C'était une destination bien belliqueuse pour un arbre si paisible. Aussi l'exécution fut-elle ajournée. Car, bien que d'aucuns prétendent que l'orme était encore en place en 1832 et ne dut être abattu qu'en 1850, il est plus logique de faire remonter sa disparition aux premières années du Premier Empire.
Cet orme Saint-Gervais, ainsi que les autres arbres plantés au seuil de beaucoup d'églises avait donné à la place où il s'élevait une physionomie bien particulière. Comme ailleurs les fontaines et les statues, c'est autour de lui que les enfants menaient leurs jeux, que bavardaient les commères, que les bourgeois importants du quartier échangeaient leurs observations sur les faits du jour et la politique. Il allait jusqu'à servir d'enseigne aux boutiquiers du voisinage, et comme on s'y donnait fréquemment rendez-vous, l'expression populaire: "Attendre sous l'orme" ne tarda pas à prendre naissance.

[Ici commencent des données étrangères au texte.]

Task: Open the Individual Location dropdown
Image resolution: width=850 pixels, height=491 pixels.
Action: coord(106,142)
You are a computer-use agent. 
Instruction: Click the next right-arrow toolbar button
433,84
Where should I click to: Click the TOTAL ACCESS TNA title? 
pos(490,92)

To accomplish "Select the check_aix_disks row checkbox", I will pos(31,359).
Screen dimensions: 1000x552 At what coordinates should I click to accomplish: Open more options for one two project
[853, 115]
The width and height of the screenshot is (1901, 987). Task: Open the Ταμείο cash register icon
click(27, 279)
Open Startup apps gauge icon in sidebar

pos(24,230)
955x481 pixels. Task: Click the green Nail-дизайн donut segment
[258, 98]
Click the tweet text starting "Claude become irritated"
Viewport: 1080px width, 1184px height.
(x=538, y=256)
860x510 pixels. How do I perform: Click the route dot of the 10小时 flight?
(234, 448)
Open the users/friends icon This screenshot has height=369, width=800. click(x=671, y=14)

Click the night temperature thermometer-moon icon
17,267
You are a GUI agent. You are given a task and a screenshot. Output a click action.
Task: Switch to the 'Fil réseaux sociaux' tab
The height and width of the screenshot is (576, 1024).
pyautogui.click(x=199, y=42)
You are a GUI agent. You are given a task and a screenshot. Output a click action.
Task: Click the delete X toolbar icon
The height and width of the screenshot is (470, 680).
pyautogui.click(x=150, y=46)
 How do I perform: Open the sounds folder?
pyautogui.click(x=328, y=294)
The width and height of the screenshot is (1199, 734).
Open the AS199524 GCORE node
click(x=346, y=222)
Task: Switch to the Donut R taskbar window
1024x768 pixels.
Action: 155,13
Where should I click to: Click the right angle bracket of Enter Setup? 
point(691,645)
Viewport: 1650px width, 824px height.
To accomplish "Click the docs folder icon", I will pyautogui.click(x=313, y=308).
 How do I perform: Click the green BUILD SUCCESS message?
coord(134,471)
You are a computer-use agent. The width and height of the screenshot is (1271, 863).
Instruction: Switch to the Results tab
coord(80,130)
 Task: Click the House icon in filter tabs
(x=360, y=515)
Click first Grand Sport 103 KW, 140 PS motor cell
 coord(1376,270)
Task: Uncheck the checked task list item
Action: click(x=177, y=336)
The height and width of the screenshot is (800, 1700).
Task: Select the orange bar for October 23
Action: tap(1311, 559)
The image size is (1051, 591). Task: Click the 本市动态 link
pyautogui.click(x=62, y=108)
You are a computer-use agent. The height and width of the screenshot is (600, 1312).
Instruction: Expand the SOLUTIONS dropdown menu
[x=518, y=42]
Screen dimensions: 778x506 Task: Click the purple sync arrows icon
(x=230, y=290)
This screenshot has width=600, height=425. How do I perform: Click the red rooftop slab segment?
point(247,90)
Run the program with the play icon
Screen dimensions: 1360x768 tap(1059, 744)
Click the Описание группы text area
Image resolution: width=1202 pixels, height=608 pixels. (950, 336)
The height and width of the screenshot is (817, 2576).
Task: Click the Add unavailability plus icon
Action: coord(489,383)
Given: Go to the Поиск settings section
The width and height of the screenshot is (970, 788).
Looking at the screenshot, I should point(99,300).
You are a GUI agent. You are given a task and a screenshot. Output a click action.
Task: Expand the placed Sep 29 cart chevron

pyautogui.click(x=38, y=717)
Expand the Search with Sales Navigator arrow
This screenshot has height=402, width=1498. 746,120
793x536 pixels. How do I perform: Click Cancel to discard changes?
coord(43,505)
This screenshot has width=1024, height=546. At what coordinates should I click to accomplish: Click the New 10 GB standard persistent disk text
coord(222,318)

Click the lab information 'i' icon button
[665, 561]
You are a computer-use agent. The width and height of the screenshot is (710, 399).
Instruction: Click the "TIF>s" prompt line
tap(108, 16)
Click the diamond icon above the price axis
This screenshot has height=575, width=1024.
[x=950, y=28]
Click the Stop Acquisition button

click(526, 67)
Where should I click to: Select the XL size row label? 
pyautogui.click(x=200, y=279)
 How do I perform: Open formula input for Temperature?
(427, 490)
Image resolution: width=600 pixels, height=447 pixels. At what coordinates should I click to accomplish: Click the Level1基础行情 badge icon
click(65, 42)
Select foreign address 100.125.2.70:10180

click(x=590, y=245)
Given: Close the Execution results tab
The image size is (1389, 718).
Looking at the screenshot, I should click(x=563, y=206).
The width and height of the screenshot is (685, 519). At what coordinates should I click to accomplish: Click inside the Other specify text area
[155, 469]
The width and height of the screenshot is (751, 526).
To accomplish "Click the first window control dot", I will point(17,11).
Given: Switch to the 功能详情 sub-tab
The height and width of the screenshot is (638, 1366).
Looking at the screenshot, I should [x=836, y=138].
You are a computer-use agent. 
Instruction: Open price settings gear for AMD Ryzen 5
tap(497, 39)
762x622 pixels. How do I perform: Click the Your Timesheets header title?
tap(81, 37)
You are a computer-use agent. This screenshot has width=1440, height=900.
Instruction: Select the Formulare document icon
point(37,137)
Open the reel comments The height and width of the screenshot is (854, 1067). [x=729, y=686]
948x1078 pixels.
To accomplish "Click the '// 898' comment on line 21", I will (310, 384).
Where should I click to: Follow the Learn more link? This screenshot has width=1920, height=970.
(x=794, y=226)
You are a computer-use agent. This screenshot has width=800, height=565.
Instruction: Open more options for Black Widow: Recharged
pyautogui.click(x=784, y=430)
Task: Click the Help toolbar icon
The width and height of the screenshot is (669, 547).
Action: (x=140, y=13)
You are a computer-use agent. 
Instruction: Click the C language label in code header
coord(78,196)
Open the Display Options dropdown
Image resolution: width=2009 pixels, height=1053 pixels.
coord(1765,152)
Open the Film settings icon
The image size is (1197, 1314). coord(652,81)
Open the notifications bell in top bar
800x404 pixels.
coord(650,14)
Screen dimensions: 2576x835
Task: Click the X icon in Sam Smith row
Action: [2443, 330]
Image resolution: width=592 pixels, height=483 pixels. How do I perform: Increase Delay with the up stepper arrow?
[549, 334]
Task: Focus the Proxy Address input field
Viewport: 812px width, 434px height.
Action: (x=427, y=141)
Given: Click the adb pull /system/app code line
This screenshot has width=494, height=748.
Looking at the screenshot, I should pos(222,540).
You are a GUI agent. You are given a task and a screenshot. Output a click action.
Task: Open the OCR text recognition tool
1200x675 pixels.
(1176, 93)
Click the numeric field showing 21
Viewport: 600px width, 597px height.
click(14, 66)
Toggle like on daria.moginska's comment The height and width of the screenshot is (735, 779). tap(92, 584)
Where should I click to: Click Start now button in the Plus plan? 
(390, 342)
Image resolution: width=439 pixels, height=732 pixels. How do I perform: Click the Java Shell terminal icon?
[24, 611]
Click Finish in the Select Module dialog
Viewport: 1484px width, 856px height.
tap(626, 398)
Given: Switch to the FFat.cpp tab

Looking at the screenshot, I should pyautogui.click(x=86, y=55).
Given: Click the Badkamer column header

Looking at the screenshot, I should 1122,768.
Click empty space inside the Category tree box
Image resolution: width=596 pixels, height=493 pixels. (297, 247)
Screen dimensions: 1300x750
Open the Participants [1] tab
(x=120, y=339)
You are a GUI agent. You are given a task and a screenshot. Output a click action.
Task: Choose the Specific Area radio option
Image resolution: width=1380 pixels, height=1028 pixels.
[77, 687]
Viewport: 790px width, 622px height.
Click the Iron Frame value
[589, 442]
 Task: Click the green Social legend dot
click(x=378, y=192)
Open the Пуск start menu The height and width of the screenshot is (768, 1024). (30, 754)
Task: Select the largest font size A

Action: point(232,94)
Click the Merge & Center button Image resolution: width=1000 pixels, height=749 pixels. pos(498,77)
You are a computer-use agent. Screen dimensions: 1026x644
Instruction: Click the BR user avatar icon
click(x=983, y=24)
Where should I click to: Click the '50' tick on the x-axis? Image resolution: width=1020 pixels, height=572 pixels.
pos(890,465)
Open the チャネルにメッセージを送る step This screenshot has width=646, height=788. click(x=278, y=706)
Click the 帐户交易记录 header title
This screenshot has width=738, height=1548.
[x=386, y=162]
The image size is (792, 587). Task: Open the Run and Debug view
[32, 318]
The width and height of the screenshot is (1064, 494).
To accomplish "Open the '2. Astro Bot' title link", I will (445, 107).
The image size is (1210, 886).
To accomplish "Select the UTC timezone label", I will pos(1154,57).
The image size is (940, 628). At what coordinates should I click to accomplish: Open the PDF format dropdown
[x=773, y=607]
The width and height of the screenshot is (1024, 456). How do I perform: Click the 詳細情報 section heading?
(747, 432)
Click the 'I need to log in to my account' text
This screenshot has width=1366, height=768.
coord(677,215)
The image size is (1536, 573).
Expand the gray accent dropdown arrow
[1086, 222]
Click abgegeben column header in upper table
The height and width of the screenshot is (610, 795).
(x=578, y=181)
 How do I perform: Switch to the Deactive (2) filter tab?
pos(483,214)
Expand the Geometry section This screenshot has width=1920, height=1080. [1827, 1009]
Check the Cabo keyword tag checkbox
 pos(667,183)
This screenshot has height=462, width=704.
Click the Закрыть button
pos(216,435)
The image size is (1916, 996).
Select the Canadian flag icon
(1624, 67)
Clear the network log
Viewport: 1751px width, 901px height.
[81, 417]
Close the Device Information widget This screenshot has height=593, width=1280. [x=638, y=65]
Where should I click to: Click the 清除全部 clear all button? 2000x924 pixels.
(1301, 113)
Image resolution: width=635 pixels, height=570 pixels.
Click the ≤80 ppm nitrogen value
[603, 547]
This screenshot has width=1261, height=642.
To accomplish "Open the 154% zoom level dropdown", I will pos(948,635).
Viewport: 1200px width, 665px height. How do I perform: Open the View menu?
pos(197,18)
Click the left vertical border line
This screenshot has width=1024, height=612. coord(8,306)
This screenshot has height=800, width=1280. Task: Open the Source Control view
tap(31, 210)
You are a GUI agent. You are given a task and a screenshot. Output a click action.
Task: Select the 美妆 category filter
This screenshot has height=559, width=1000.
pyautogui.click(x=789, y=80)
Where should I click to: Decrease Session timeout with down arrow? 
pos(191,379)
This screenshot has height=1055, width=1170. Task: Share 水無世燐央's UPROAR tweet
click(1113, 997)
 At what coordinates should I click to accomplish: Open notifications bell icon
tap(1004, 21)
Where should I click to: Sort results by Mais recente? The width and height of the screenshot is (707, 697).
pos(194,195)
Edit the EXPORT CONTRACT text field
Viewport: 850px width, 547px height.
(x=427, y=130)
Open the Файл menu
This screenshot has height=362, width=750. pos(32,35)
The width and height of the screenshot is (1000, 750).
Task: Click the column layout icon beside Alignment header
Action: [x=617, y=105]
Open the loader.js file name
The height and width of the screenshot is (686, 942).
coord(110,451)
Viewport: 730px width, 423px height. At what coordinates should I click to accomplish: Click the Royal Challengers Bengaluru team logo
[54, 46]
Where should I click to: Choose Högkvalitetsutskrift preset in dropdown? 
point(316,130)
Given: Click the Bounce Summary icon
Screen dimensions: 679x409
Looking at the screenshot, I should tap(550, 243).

Naturellement, aux jours de liesse, c'est à l'entour de l'orme que dansait la belle jeunesse; une vielle, un violon, un flageolet juché sur des tonneaux formaient l'orchestre; l'éclairage était fourni par des guirlandes de lampions.
A la belle saison, on venait s'asseoir à son ombrage, sur l'espèce de margelle de pierre qui l'entourait, les femmes filant ou tricotant. Il n'est pas jusqu'aux baillis seigneuriaux qui avaient établi leur juridiction sous le porche de Saint-Gervais, qui ne vinssent là trancher les litiges et juger leurs vassaux. On y vit des mousquetaires empanachés causant avec leurs payses, et plus tard, les gardes françaises tordrent leurs moustaches d'un air vainqueur.
Puis, l'orme, qui avait vu passer tant de beaux cortèges de rois dorés et chamarrés, entendit un jour le roulement des pièces de canon. Et sa fin devait coïncider avec la fin de l'Ancien Régime.
Eh bien ! l'orme Saint-Gervais, évocateur de tout un passé lointain, va renaître. Grâce à l'initiative de l'abbé Gauthier, curé de Saint-Gervais, Parisien érudit, grand amoureux des souvenirs historiques dont son quartier foisonne, la Commission du Vieux-Paris a présenté un rapport favorable à cette "restitution" et l'administration municipale vient de décider qu'on replantera l'orme sur un refuge, devant le portail de l'église, à la place même qu'il occupa jadis.
A l'heure où renaissent partout les anciennes "fêtes de l'arbre", où l'on voit planter chez nous des "arbres de la mutualité", où, aux Etats-Unis, avec l'arbor-day, en Italie, avec la "Fête annuelle scolaire de l'arbre", on cherche à répandre parmi la jeunesse le respect des arbres, cette nouvelle sera particulièrement bien accueillie.
En outre, en renaissant de ses cendres, l'orme Saint-Gervais, renouant les traditions les plus chères à nos pères, réjouira chez nous tout ceux qui aiment retrouver, au coeur de notre trépidant vingtième siècle, les humbles et touchants vestiges de notre glorieux passé.
Jacques Freneuse.
Le Journal de la Jeunesse, premier semestre 1913.